16 Dicembre 2025
Donald Trump riesce nell’impresa che pochi osano tentare: trasformare un necrologio in un’autobiografia trionfale con un bel post su X. Si parte con il tono grave, da campane a morto, e nel giro di tre righe siamo già alla diagnosi clinica, alla colpa morale certificata e, naturalmente, all’auto-applauso finale.
Rob Reiner e la moglie muoiono due volte: prima per mano del figlio, poi soccombono alla Trumpologia, materia medica che il Tycoon insegna da solo, si valuta da solo e si premia da solo.

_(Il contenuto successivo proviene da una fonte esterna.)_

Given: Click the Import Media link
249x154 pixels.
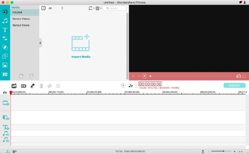Looking at the screenshot, I should click(x=81, y=57).
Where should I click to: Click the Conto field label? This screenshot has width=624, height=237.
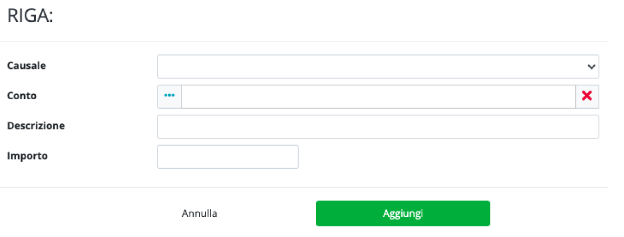coord(22,96)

La scena è sempre la stessa: Trump al centro, il mondo intorno che implode perché incapace di reggere la sua grandezza. Le persone non dissentono: si ammalano. Non criticano: impazziscono. Non muoiono: vengono simbolicamente schiacciate dal suo successo cosmico. E mentre parla di pace eterna, riesce a insultare, patologizzare e autocelebrarsi in un unico respiro, che è un talento raro, va detto.

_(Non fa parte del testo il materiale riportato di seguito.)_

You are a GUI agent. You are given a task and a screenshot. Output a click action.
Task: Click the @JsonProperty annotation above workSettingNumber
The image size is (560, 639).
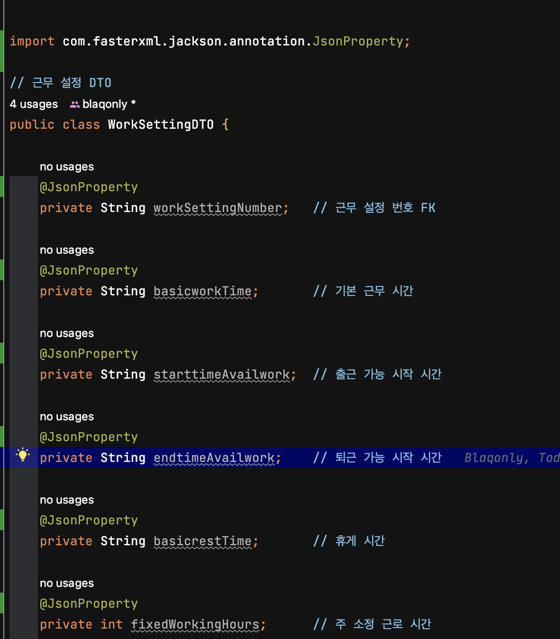[89, 187]
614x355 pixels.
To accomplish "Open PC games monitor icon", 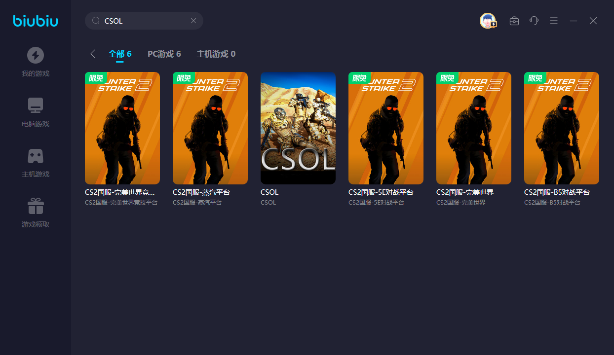I will (36, 106).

Eppure, nel delirio messianico, c’è qualcosa di quasi infantile. Trump sembra davvero convinto di essere il protagonista buono del film, quello che salva l’America mentre gli altri, cattivi e isterici, scivolano via sullo sfondo. È megalomane, sì. È sguaiato, certo. Ma forse, nel suo universo parallelo fatto di specchi dorati e standing ovation immaginarie, pensa sinceramente di fare del bene. Diversamente non si spiegherebbe quando scrive "...una malattia che paralizza la mente nota come SINDROME DA DERANGIAMENTO DI TRUMP, talvolta chiamata TDS".

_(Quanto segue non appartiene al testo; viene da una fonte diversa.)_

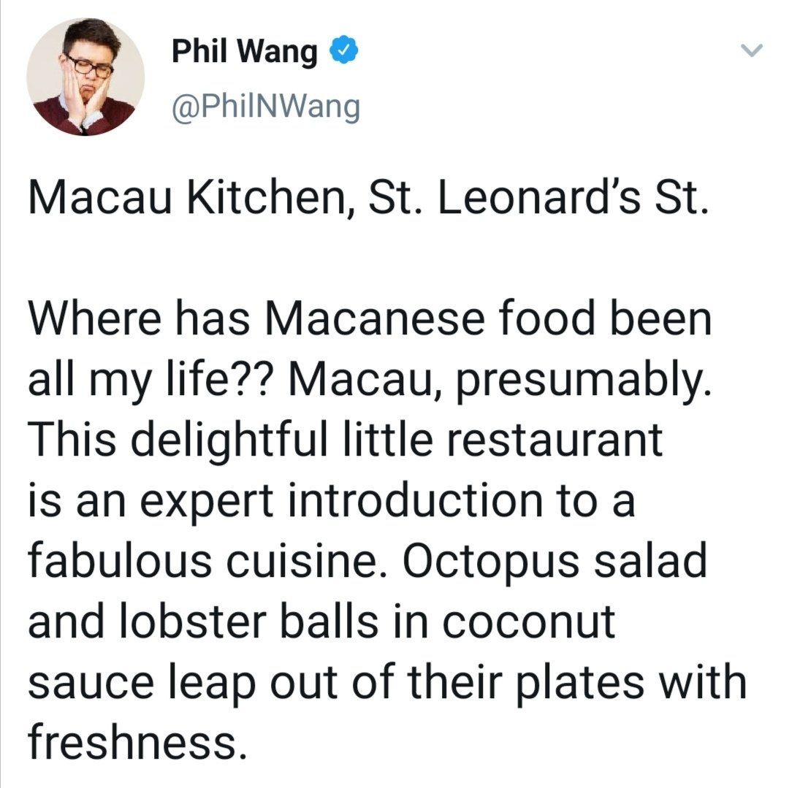789x788 pixels.
Task: Click the glasses on the avatar face
Action: tap(88, 66)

Il problema è che nel suo mondo ogni tragedia è colpa dell’anti-Trump, ogni successo è merito suo e ogni funerale diventa un comizio. Non è cinismo: è fede assoluta in se stesso. E alla fine, più che paura, suscita una risata incredula. Perché solo Trump riesce a dire “riposa in pace” mentre si incorona Imperatore del Tempo.